-- Start --

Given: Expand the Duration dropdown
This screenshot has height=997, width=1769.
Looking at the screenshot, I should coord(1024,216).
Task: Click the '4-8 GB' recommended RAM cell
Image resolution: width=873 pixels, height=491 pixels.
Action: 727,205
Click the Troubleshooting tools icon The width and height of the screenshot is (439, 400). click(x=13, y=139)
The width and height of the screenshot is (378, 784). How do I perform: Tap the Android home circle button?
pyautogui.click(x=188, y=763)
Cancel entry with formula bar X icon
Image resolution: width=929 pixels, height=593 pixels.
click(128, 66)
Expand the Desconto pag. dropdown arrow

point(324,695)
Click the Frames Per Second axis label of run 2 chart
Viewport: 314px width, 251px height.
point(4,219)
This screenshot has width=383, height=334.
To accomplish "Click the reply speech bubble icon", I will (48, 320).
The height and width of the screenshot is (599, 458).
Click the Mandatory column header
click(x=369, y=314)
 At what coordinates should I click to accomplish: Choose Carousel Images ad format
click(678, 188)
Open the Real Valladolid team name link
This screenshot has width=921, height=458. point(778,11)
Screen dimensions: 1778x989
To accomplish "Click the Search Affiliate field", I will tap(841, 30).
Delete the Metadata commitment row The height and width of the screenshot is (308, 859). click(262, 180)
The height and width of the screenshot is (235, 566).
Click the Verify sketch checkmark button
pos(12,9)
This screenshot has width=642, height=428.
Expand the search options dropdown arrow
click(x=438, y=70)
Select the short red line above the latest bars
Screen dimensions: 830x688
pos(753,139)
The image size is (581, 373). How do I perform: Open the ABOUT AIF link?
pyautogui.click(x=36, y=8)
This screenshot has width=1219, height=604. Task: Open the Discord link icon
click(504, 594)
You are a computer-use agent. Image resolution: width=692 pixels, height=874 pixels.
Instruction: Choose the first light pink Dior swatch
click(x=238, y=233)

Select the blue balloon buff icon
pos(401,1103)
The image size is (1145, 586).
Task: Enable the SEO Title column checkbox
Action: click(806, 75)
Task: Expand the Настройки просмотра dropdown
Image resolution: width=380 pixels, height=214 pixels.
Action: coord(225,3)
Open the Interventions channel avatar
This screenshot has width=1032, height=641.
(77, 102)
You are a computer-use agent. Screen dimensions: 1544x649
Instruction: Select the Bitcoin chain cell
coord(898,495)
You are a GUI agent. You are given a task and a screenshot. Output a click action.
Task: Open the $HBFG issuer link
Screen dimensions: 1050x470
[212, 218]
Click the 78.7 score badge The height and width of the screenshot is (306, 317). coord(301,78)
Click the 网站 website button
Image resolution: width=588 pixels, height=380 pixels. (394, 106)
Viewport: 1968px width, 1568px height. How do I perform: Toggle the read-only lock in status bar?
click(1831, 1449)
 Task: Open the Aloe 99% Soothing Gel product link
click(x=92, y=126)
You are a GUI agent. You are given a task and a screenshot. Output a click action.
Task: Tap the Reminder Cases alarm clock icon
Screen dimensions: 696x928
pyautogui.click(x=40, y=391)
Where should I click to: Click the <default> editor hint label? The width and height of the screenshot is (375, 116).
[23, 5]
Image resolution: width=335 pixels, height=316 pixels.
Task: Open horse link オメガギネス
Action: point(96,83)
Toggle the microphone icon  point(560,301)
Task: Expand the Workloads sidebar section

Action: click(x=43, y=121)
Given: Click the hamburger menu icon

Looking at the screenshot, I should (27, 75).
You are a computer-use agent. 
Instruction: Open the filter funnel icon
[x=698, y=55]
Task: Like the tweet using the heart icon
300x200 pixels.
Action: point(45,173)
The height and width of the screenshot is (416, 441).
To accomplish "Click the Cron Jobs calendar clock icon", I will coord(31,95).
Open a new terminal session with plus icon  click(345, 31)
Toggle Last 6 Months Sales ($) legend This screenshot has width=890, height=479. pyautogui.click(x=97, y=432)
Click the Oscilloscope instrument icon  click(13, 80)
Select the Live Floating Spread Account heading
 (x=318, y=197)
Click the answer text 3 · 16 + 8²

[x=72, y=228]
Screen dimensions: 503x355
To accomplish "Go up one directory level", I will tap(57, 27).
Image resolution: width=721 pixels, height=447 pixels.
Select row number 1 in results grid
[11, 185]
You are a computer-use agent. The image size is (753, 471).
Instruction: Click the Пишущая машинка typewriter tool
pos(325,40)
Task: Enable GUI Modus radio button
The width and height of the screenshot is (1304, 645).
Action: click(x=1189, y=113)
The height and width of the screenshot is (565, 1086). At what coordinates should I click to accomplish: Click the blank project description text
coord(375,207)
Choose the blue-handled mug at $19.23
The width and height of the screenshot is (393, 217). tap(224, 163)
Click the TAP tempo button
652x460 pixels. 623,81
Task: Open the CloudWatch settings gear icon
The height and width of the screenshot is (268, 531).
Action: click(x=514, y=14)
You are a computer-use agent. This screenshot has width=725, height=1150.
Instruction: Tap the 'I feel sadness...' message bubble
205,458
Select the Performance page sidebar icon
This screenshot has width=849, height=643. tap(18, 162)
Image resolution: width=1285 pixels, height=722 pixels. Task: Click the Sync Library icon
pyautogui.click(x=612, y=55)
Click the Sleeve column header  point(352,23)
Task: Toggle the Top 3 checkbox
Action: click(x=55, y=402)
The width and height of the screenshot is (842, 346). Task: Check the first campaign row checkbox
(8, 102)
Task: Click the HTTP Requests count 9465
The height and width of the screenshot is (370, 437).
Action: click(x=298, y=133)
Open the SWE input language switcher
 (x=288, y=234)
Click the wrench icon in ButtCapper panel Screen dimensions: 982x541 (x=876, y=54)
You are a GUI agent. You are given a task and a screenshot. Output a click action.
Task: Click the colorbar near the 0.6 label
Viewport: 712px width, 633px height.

-- End --

What is expected: Recast the listing starting at the line that contains "Click the 78.7" and ending at the line that contains "Image resolution: width=588" as a two-column CSV with the headers command and location. Each row should hold one command's text and the answer that goes with it, each in a single quoted field with any line breaks turned into spaces.

Solved exercise:
command,location
"Click the 78.7 score badge The height and width of the screenshot is (306, 317).","coord(301,78)"
"Click the 网站 website button","Image resolution: width=588 pixels, height=380 pixels. (394, 106)"